↓
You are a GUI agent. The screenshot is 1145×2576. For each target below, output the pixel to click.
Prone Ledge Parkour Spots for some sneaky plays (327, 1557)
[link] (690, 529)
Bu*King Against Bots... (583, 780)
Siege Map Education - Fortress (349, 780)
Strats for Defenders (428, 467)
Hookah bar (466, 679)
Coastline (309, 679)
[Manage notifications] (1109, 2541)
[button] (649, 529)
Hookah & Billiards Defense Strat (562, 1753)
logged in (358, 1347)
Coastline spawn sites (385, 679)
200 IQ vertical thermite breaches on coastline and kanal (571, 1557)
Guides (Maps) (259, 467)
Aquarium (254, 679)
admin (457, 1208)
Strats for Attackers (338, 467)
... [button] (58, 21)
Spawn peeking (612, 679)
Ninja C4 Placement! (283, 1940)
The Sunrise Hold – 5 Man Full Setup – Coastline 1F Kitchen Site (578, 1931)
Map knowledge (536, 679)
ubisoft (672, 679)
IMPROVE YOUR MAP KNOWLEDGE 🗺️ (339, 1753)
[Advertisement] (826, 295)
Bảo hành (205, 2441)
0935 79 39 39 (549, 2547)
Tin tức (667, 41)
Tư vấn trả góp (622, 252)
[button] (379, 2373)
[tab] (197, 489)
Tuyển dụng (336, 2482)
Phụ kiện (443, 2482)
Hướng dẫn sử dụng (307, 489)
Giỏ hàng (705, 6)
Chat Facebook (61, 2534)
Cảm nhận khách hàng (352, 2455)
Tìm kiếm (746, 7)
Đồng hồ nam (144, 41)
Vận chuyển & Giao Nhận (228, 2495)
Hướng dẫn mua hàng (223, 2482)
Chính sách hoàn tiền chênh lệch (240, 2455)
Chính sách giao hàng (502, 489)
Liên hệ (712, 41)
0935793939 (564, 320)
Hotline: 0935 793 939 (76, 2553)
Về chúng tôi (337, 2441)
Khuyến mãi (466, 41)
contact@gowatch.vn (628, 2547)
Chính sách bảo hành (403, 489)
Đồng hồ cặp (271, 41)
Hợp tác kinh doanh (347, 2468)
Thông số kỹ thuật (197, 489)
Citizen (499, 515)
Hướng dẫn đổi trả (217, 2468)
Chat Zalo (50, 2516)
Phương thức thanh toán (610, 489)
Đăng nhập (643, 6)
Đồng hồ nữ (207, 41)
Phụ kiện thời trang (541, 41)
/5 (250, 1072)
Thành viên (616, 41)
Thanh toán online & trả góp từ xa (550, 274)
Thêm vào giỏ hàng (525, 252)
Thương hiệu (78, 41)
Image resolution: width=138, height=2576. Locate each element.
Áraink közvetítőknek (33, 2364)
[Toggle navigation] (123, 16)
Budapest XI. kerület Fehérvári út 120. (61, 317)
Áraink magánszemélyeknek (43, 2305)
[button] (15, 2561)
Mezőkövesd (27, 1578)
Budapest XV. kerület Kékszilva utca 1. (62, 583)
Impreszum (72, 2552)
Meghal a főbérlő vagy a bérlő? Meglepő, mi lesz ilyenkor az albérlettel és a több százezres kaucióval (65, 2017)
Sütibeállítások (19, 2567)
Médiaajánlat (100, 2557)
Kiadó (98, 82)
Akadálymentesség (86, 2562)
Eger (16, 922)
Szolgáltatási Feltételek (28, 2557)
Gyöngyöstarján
↑
Starting at the line that contains "Meghal a főbérlő", retype every line through the end of the records exactly, and nothing else.

Meghal a főbérlő vagy a bérlő? Meglepő, mi lesz ilyenkor az albérlettel és a több százezres kaucióval (65, 2017)
Sütibeállítások (19, 2567)
Médiaajánlat (100, 2557)
Kiadó (98, 82)
Akadálymentesség (86, 2562)
Eger (16, 922)
Szolgáltatási Feltételek (28, 2557)
Gyöngyöstarján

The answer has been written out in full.